15.1 Negative binomial distribution

For the negative binomial distribution Stan uses the parameterization described in Gelman et al. (2013). For alternative parameterizations, see section negative binomial glm.

15.1.1 Probability mass function

If \(\alpha \in \mathbb{R}^+\) and \(\beta \in \mathbb{R}^+\), then for \(n \in \mathbb{N}\), \[ \text{NegBinomial}(n~|~\alpha,\beta) = \binom{n + \alpha - 1}{\alpha - 1} \, \left( \frac{\beta}{\beta+1} \right)^{\!\alpha} \, \left( \frac{1}{\beta + 1} \right)^{\!n} \!. \]

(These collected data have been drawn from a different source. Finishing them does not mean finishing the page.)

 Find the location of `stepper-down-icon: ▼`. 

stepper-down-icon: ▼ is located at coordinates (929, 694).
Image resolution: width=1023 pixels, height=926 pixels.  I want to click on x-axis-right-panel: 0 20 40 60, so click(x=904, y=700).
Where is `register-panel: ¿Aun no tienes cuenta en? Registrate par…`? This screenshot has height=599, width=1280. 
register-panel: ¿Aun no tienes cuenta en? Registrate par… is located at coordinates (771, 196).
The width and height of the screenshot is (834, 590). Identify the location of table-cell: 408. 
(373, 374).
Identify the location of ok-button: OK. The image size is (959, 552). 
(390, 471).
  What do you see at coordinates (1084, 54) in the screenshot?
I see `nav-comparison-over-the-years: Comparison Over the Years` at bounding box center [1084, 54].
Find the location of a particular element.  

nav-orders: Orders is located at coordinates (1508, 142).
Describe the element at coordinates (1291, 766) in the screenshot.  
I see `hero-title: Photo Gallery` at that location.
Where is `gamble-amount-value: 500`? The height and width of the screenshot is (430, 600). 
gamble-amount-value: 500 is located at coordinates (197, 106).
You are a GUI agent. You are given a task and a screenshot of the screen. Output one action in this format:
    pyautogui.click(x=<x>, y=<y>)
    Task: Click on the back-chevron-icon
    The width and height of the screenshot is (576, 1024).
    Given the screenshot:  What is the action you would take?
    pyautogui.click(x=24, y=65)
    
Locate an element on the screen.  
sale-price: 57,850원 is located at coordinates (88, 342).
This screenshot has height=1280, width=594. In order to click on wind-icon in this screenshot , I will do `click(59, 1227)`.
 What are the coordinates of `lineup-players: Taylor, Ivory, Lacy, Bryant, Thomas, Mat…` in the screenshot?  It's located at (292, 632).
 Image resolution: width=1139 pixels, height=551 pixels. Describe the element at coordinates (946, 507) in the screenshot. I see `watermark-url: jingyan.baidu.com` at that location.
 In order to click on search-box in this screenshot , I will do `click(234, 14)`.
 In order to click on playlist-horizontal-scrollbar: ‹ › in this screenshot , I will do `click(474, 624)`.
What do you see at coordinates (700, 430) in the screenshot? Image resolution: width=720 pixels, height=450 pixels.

The mean and variance of a random variable \(n \sim \text{NegBinomial}(\alpha,\beta)\) are given by \[ \mathbb{E}[n] = \frac{\alpha}{\beta} \ \ \text{ and } \ \ \text{Var}[n] = \frac{\alpha}{\beta^2} (\beta + 1). \]

15.1.2 Sampling statement

n ~ neg_binomial(alpha, beta)

Increment target log probability density with neg_binomial_lupmf(n | alpha, beta).
Available since 2.0

15.1.3 Stan functions

real neg_binomial_lpmf(ints n | reals alpha, reals beta)
The log negative binomial probability mass of n given shape alpha and inverse scale beta
Available since 2.12

real neg_binomial_lupmf(ints n | reals alpha, reals beta)
The log negative binomial probability mass of n given shape alpha and inverse scale beta dropping constant additive terms
Available since 2.25

real neg_binomial_cdf(ints n, reals alpha, reals beta)
The negative binomial cumulative distribution function of n given shape alpha and inverse scale beta
Available since 2.0

real neg_binomial_lcdf(ints n | reals alpha, reals beta)
The log of the negative binomial cumulative distribution function of n given shape alpha and inverse scale beta
Available since 2.12

real neg_binomial_lccdf(ints n | reals alpha, reals beta)
The log of the negative binomial complementary cumulative distribution function of n given shape alpha and inverse scale beta
Available since 2.12

R neg_binomial_rng(reals alpha, reals beta)
Generate a negative binomial variate with shape alpha and inverse scale beta; may only be used in transformed data and generated quantities blocks. alpha \(/\) beta must be less than \(2 ^ {29}\). For a description of argument and return types, see section vectorized function signatures.
Available since 2.18

References

Gelman, Andrew, J. B. Carlin, Hal S. Stern, David B. Dunson, Aki Vehtari, and Donald B. Rubin. 2013. Bayesian Data Analysis. Third Edition. London: Chapman & Hall / CRC Press.